APPORT DE L’APESANTEUR A LA PHYSIOLOGIE RESPIRATOIRE 

par M. PAIVA (U.L.B.), invité.

Avant même que les premières expériences n’aient été réalisées dans l’espace, on savait déjà que le poumon et la cage thoracique étaient sensibles à la pesanteur. Dans la position verticale, le poids du poumon est responsable des différences de ventilation entre le sommet et la base. De plus, la capacité résiduelle fonctionnelle dépend de l’orientation du poumon par rapport au champ gravitationnel. La mécanique thoracique permet d’expliquer quelques modifications importantes de la respiration en apesanteur, comme une augmentation d’environ 40 % de la respiration abdominale par rapport à la terre. Nous passons en revue certains résultats obtenus en apesanteur, en nous centrant sur ceux qui ont contredit les prédictions.
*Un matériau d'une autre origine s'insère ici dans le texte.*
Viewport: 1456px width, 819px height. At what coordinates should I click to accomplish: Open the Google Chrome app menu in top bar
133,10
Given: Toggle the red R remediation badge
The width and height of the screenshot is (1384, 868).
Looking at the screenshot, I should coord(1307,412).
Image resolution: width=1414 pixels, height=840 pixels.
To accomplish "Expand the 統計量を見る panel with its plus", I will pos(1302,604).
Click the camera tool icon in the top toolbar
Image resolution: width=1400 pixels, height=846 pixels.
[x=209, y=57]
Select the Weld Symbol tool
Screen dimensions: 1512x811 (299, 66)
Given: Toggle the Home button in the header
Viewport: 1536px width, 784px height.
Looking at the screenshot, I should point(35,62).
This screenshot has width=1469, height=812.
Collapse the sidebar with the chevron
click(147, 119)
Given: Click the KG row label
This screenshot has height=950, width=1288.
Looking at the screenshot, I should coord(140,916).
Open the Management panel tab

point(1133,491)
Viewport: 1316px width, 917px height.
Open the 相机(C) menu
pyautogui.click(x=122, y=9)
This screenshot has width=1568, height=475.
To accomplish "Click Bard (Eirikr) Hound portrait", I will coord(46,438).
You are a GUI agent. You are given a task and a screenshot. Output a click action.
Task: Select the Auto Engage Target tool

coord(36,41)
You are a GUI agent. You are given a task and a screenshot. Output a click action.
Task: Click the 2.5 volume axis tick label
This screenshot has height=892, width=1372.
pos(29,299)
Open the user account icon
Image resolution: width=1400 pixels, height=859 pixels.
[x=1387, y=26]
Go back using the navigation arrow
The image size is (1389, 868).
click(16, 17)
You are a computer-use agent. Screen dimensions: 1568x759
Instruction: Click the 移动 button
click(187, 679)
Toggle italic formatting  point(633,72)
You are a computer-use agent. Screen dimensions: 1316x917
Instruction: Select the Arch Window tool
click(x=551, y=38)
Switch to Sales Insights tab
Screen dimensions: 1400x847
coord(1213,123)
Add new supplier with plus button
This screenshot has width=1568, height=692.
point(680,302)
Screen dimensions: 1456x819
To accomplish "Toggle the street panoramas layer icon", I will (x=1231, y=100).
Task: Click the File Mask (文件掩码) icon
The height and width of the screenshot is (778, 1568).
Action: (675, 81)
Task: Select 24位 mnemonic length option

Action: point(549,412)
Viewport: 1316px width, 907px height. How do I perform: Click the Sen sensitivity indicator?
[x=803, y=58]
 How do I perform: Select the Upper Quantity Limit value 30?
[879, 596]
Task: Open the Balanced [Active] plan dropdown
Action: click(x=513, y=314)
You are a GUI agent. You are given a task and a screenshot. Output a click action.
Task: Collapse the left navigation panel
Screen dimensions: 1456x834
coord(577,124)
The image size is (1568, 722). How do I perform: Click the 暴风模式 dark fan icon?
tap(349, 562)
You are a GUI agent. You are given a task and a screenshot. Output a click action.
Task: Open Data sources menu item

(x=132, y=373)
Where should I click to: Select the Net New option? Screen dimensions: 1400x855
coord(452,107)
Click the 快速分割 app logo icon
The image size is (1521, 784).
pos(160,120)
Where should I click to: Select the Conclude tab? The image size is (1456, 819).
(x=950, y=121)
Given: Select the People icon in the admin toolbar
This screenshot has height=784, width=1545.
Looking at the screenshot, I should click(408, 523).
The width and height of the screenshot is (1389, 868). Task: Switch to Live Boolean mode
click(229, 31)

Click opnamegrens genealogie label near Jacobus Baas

Par exemple, les indices traditionnels de l’hétérogénéité ventilatoire dérivés des tests à l’inspiration unique et multiple d’oxygène sont très peu affectés par l’apesanteur. Ces résultats ont démontré que ces indices dépendent de la structure de la zone alvéolaire du poumon et ont conduit à des applications dans le suivi de transplantés pulmonaires et des fumeurs. Contrairement aux prédictions, une diminution du volume du tissu pulmonaire après une semaine dans l’espace a aussi été mesurée. Dans le domaine des aérosols, les particules entre 0,5 et un micron de diamètre pénètrent plus profondément dans le poumon de ce qui était prévu.